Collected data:

# # # # # # #

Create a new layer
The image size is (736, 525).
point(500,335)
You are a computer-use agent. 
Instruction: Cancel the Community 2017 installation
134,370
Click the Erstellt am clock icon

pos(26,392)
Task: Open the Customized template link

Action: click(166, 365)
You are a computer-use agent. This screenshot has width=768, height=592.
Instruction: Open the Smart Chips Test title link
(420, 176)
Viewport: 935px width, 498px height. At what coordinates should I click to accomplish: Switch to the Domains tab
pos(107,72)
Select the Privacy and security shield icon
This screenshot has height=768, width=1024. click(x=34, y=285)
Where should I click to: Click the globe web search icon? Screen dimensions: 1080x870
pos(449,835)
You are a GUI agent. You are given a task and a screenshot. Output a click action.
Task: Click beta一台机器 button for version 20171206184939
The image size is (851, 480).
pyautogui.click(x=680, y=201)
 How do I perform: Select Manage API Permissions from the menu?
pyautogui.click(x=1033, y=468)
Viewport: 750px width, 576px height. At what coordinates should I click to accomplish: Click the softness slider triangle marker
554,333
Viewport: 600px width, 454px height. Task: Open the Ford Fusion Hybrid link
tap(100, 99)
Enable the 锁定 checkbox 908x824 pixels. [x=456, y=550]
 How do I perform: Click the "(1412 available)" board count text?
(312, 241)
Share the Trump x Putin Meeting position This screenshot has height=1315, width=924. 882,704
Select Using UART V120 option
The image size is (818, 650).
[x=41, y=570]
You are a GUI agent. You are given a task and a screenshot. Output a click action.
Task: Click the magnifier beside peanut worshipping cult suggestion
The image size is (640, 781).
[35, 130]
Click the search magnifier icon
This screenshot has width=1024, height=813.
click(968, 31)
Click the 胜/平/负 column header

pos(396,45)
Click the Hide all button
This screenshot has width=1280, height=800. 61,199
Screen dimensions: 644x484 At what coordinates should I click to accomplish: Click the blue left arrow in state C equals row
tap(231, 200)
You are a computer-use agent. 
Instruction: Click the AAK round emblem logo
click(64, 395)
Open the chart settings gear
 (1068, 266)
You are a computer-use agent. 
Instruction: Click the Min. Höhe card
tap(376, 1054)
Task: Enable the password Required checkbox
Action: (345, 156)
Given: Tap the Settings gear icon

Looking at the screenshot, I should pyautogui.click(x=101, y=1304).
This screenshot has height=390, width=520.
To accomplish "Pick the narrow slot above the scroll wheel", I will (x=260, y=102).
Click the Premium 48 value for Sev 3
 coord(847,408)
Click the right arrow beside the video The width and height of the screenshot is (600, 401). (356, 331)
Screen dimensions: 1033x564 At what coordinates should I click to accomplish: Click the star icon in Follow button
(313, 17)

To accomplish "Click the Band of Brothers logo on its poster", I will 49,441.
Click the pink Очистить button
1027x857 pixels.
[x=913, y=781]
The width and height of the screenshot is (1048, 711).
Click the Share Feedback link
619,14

# # # # # # #

Of the lines above, output exactly those from the line bearing "Where should I" through the line bearing "Task: Click beta一台机器", inclusive.

Where should I click to: Click the globe web search icon? Screen dimensions: 1080x870
pos(449,835)
You are a GUI agent. You are given a task and a screenshot. Output a click action.
Task: Click beta一台机器 button for version 20171206184939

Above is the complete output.